Pour en revenir au point de départ, il nous semblait nécessaire de dépasser ce ressenti suggérant un absentéisme en forte hausse. Cette impression s’est accentuée depuis la pandémie de Covid, période durant laquelle le discours général était : « De grâce, restez à la maison ». Notre enquête, réalisée auprès d’un échantillon représentatif de 900 entreprises, confirme une augmentation préoccupante et continue de l’absentéisme. Il en ressort notamment qu’un quart des absences semblent injustifiées, qu’il existe une certaine concentration des arrêts maladie les lundis et vendredis, et que, sans vouloir porter de jugement de valeur, l’absentéisme semble plus marqué chez les travailleurs frontaliers. Cette enquête met également en lumière la multiplication des arrêts sur une courte période. Leur caractère imprévisible se révèle très déstabilisant pour les organisations. Parmi les 900 entreprises sondées, une forte majorité se déclarent impuissantes face à la gestion de ces jours d’absence imprévus. Nous les avons interrogées sur les facteurs explicatifs de ces absences, notamment celles qu’elles soupçonnent d’être abusives. Elles évoquent un manque d’engagement des salariés, se traduisant par une identification moins forte à l’entreprise, des facteurs psychosociaux, ainsi que des facteurs logistiques, comme les difficultés de transport pour rejoindre le lieu de travail.
Qu’attendez-vous, concrètement et en priorité, du groupe de travail constitué par le ministère de la Santé et de la Sécurité sociale ?
La première priorité est d’objectiver l’absentéisme et de prendre conscience que oui, il existe un problème. La mise en place de ce groupe de travail représente, en ce sens, une avancée. Un effort doit ensuite être consacré notamment à l’absentéisme de courte durée. Il est nécessaire de réallouer des ressources pour renforcer les contrôles des salariés accumulant des arrêts courts (par exemple deux jours). Une autre mesure de contrôle est requise au niveau des prescripteurs. Les généralistes qui se situent bien au-dessus de la médiane des prescriptions devraient pouvoir être convoqués par la commission de surveillance et s’expliquer. En parallèle de ces deux actions, on pourrait envisager de suspendre le paiement des compléments de salaire en cas d’absence et discuter de façon générale des modalité de participation des assurés au coût de l’absentéisme.
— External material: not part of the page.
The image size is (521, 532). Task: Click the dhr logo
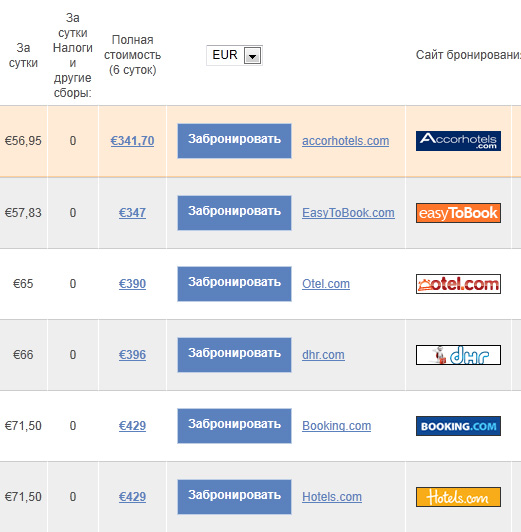458,355
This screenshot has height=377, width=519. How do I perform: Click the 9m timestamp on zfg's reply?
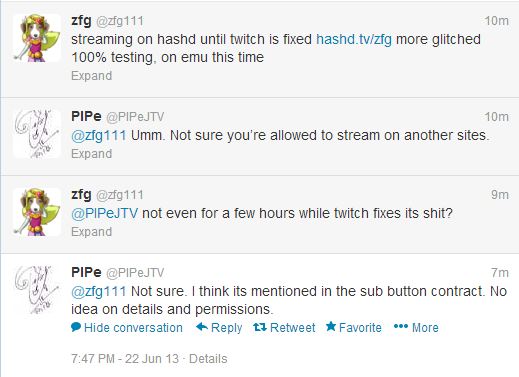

Petite précision : notre volonté n’est pas de lancer une chasse aux sorcières. Je pars du principe que l’écrasante majorité des personnes malades le sont pour des raisons légitimes. Cependant, il est indéniable qu’une zone grise persiste autour de l’absentéisme, notamment illustrée par cette statistique : entre 10 % et 14 % des personnes en arrêt, vues par le Contrôle médical de la sécurité sociale, sont finalement déclarées capables de travailler.
Certains pointent le management comme facteur aggravant de l’absentéisme. Selon vous, les entreprises seraient-elles inspirées de faire leur auto-critique ?
Charité bien ordonnée commence par soi-même… Comme pour les médecins, les managers et les salariés, la majorité des employeurs est de bonne foi. Cependant, cela ne signifie pas qu’il n’existe pas, dans certains cas, des comportements problématiques. Lorsqu’une entreprise enregistre un taux d’absentéisme cinq à six fois supérieur à la moyenne de son secteur, cela devrait l’inciter à se remettre en question. Le but d’une entreprise est de produire une valeur qui puisse être vendue sur un marché ; mais cela se fait avec des hommes et des femmes. Si vous négligez cette dimension humaine, il sera difficile d’attirer des talents, et encore plus de les retenir. Personnellement, je suis convaincu que des salariés qui se sentent bien travaillent mieux. Ce lien est tellement évident. Dans un environnement de travail exigeant mais sécurisant, ils seront davantage disposés à se surpasser.